4. Do Not over-handle your meat …internal giggle I learned this the hard way (pun not intended), over years of grilling. I am now passing the grilling spatula to you. With great cooking knowledge … comes happy bellies. (yeah I tried to add a the famous spider man quote in there, I thoroughly enjoy Marvel movies)
5. Use a refined oil to very lightly coat the burger before placing down on the grill.
So just remember not to force your grilling and take your time. It will come with practice.
Gluten-free Soy-free & Dairy-free Grilled Burger Recipe
- 2 lb. Whole foods ground beef
- 1/3 Cup Joyous Gluten Free Breading Mix (see recipe)
- About 2 TBSP good quality refined Olive oil (estimated reserve ~ 1 TBSP. for Misto Oil Sprayer)
- 1 tsp. Garlic Salt
- 1/2 tsp. Kosher Salt
- 1/2 tsp. Paprika
- 1/2 tsp. fresh Ground Pepper
- 1/4 tsp. Ground Cayenne Red Pepper (optional spice)
- 1/2 large lime Juiced
1. Take your ground beef out, don’t unwrap it and set it on a large plate in case it leaks for up to 30 minutes, before touching.
2. In a small glass bowl and add ~ 1 TBSP olive oil, lime juice then add all the seasonings. Stir well.
3. In a large bowl place the beef, then pour the seasonings mixture from your small bowl over the top, lightly rubbing with your fingers to cover as much of the meat as possible.
Then evenly sprinkle the Gluten free Breading mix over the ground beef, and lightly mix until incorporated. Remember over- handling the ground beef will result in tougher burgers. Divide your beef mixture evenly.
I like to use the palms of my hands to measure. Whatever fits in both my hands without squeezing out. This took me some time to really get a feel for it.
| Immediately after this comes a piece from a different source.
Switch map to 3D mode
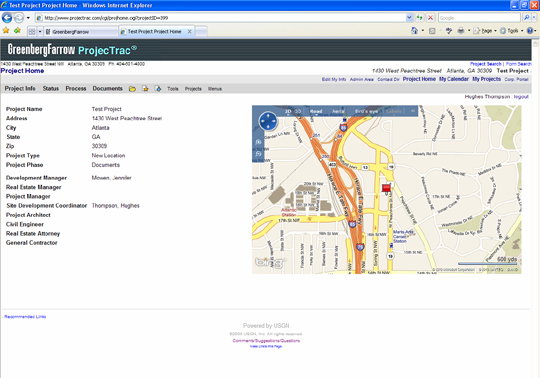 298,111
If you don’t like the guesswork you can weigh your patties or get a burger form.
Form into even sized patties and very lightly spray your refined olive oil using a Misto Oil Sprayer, on the face up side of burgers.
4. Preheat your grill until hot, about 400 degrees. On medium high to high (depending how hot your grill runs), grill oiled side of burgers over direct heat for 2 minutes with the lid off. Then close the lid, and cook for about another 3 minutes. When I flip my burgers, I like to shuffle them by putting the front burgers to the back and vice versa. Since my grill cooks much hotter in the back it helps even out the cooking time. Flip burger one time and repeat. This should yield your burgers at about a medium to medium well. If you like your burgers well add about 2 minutes a side. Do not press your burgers with the spatula, to look cool… unless you want to squeeze out all the fat and flavor.
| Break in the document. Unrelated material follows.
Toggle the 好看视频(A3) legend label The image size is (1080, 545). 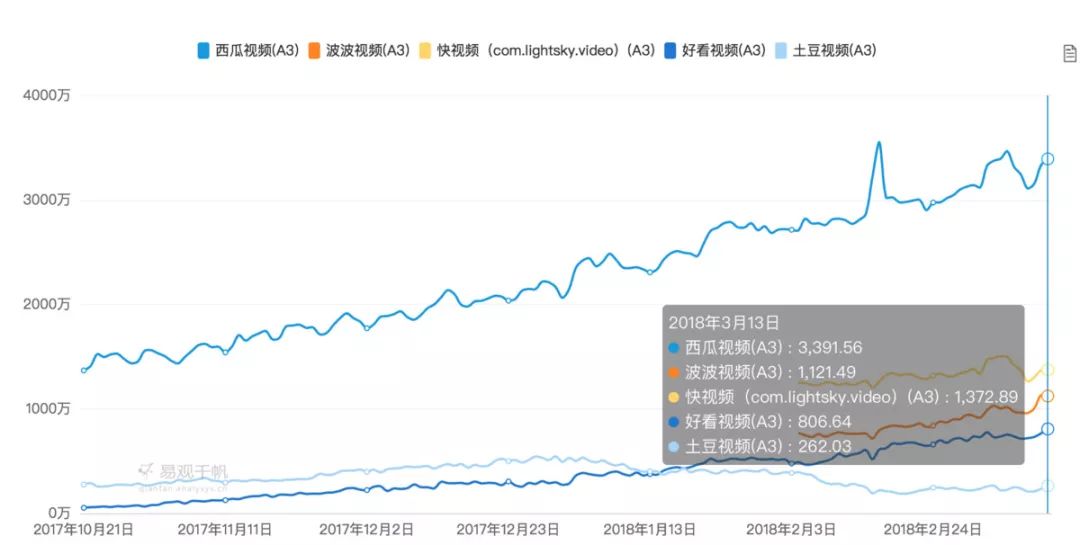[x=723, y=50]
5. Check your cooking temps. with a proper meat thermometer. When done to your liking, let your burgers rest about 10 minutes in a loosely tented foil. (Fully cooked is a temp of 160 degrees, although I prefer mine medium)
6. Serve with your favorite toppings.
*Consuming raw or undercooked meats, poultry, seafood, shellfish, or eggs may increase your risk of food-borne illnesses.
Make sure you let your Burgers rest. Then it’s time to eat. I served mine with my Bacon & Basil Potato Salad, I just left out the Bacon and served with a Gluten Free, Udi’s Bun.
Note: For a deeper clarification on the grilling for more of a medium cooked burger.
Preheat your grill to temp about 400 F degrees first. Put your oiled side of patty down first over the medium high flame. Grill with lid open/up for 2 minutes. Close lid, then reduce heat to a medium, and cook for about 3 minutes.
Open lid, turn to medium high again and flip your burgers. Cook for another 2 minutes with lid open. Close lid, reduce heat to a solid medium and leave for 3 minutes. This should produce a medium burger, with a warm pink inside the middle. Put your burgers in foil and close around sides and let sit for 10 minutes before serving.